I didn't say it wasn't normal, what I said is if sales are decreasing and inventory stays flat, then new listings are coming to the market at about the same pace as sales, specifically in the last 6 weeks. People keep talking about slowing sales but if listings are slowing as well, we will stay flat. If listings start to increase at a greater rate than sales, then we will see further price pressure.
Urban digs has the answer.... contracts are being signed at about half the rate new listings are coming to market.. the link is posted on another thread, or go direct to urbandigs.com
JuiceMan, thank you for that in-depth explanation of the obvious.
Perhaps you believe that guy who worked on the Obama election team, since that credential makes even a real-estate developer unassailable.
steve, the only reason why it was in-depth was because you didn't understand it. If you knew the difference between inventory and new listings, I wouldn’t have had to spell it out for you.

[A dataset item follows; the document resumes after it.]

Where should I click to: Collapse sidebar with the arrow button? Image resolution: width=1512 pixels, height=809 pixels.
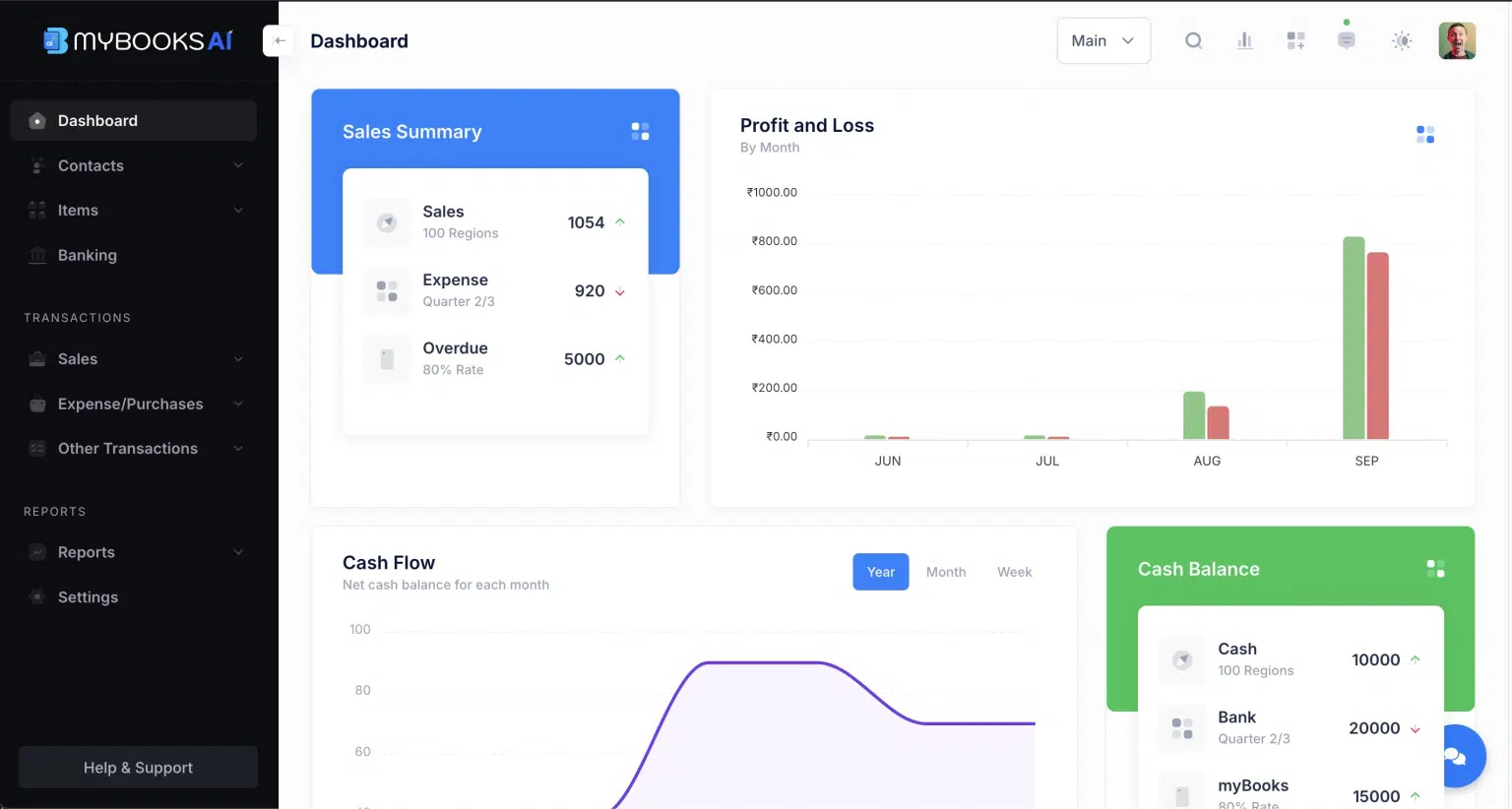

Nice point about Obama (out of context again). Perhaps you believe that even though the median price in Manhattan is $1100 psft that the entire island is 2x to buy vs. rent?
Out of context? Really? Let me put it in full context:
"So what you are saying is that a CEO of a major real estate investment firm and part of the Obama election team lied to millions of investors all over the world. Get over yourself steve. I believe him."
http://www.streeteasy.com/nyc/talk/discussion/4066-cnbc-story-this-morning
New listings in and of themselves mean nothing. Inventory is what matters.
"the entire island is 2x to buy vs. rent?"
Did you just agree with me on that point?
http://www.streeteasy.com/nyc/talk/discussion/4209-rent-ratio-heat-maps
"Actually steve, I'm mistaken. I thought the yellow buildings were sales, but those represent the rentals. I understand what you are saying."
Maybe not.
1) the statement was in reference to how much he was paying for property in Miami, nothing more. Get a grip.
2) No.
3) When I said I undertsand what you are saying, that meant I understand what you are saying. That map doesn't have every sale on it, but there are properties out there at 2x.
"New listings in and of themselves mean nothing. Inventory is what matters."
Now I know why I ignored you for the past few weeks. What a stupid statement.
It was plainly a stupid comment. "and part of the Obama election team lied."
Gee, do you think?
No what?
Some are below 24x annual rent, but that's the prevailing rate.
"New listings in and of themselves mean nothing. Inventory is what matters."
Absolutely true. New listings need to be compared to something - absorption rate, for instance, aka the ratio to sales. New listings are highly volatile, as one large building can skew the whole thing, and developers deliberately hold back listings so as not to appear to flood the market.
So it's not a "stupid statement." It's a true one.
"It was plainly a stupid comment"
I don't think it was but if it was, who cares? Why do you feel it neccessary to bring it up again? Does it make you feel better? Does it help your ego? Should I go back and re-post all of the stupid things you have said? Why would I, I could give two shits what you think.
steve, I've made an attempt at being civil with you but this conversation is a prime example of how much of a douchebag you are.